There’s a flipside to this, though. Although the internet isn’t as horrible as Nazis, it still is pretty awful. Instead of doing the sane thing and actually checking the available images from Charlottesville to see if there were any people they know and can reliably recognize, many people have taken to internet sleuthing, which in this case means lazily image searching the faces and screaming wolf at the first result. Please don’t ever do that. It’s generally considered impolite to implicate innocent people just because an algorithm decides “These two people have mustaches. SWITCH TO OFFENSE MODE.” Besides, finding out that you kind of look like a Nazi is a pretty shitty thing to discover on a lazy Tuesday, even if it isn’t followed by an inevitable torrent of doxxing.


Their Figureheads Tend To Fall Or Fade Into Obscurity Real Quickly

Full disclaimer: In this column, I’m going to lump “Nazis,” “White Supremacists,” and “Alt-Right” under the same swastika.
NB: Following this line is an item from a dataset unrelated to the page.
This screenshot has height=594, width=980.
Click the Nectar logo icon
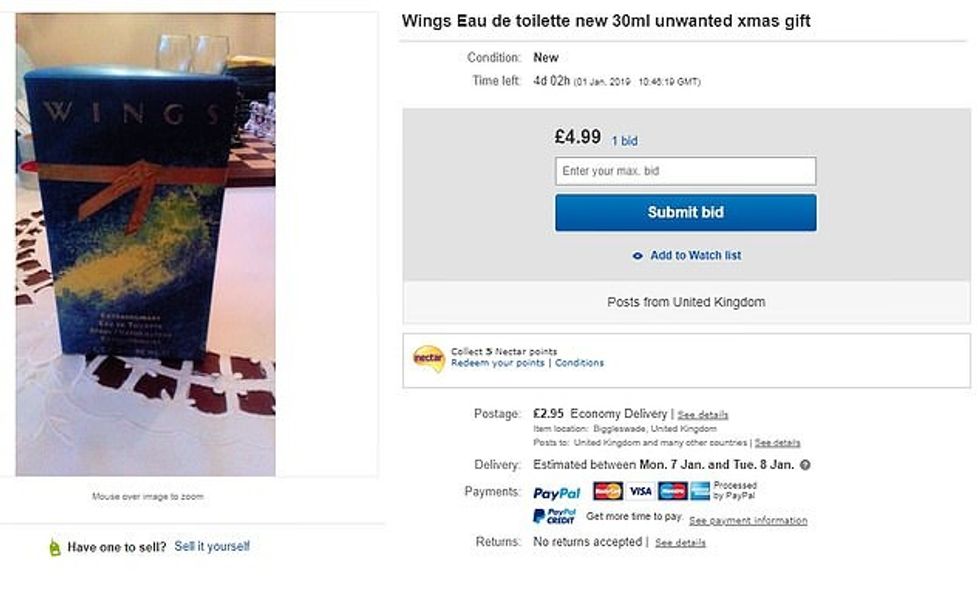(x=428, y=358)
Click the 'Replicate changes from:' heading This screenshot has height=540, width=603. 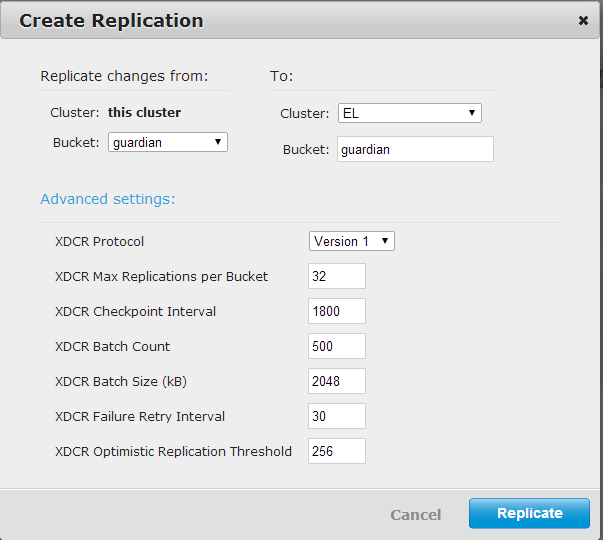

They’ve all been stirring the shit soup that enables things like Charlottesville, and frankly, we’re at a point in history where Godwin’s Law just doesn’t apply anymore.

Exhibit A.

Here’s a super good thing about the far right: It’s lacking a charismatic figurehead — something that you might remember was a fairly important aspect of the Nazis’ grip on power back in the day. Milo was a self-imposed face for the alt-right for a while, but has all but gone the way of the dodo, and was a divisive figure among the movement in any case. If we go straight Nazi, there’s David Duke, but then, there’s always David Duke. After nuclear fire cleanses the earth of all but the most tenacious lifeforms, David Duke will still be wandering the fringes, complaining that the radioactive scorpions are stealing all of the American jobs. No one listens to fucking David Duke. How about Richard Spencer? Nah. He might’ve stood a chance, but thank fuck, this is and will forever remain the guy’s legacy now:

There’s just no coming back after you become a “Nazi gets punched” meme and your favorite band in the whole wide world takes a mighty public dump on you for associating your movement with them the very same week.

Steve Bannon, maybe? He is probably the most powerful person with provable far-right connections right now. On the other hand, he also appears to have the natural charisma of a blobfish and the handsome features of a freshly picked scab. Besides, back when he was working for the administration, he was unable to act as a true spearhead even if he wanted to. And now that he’s been “let go,” he seems more interested in acting like a child whose candy has been taken away and Breitbart-fueled revenge antics than any real figurehead role. Besides, and perhaps strangely, the longtime alt-right champion has recently taken the stance that the alt-right are losers, which I’m sure has absolutely nothing to do with bitterness over the fact that their Nazi antics almost certainly played a part at costing him his job.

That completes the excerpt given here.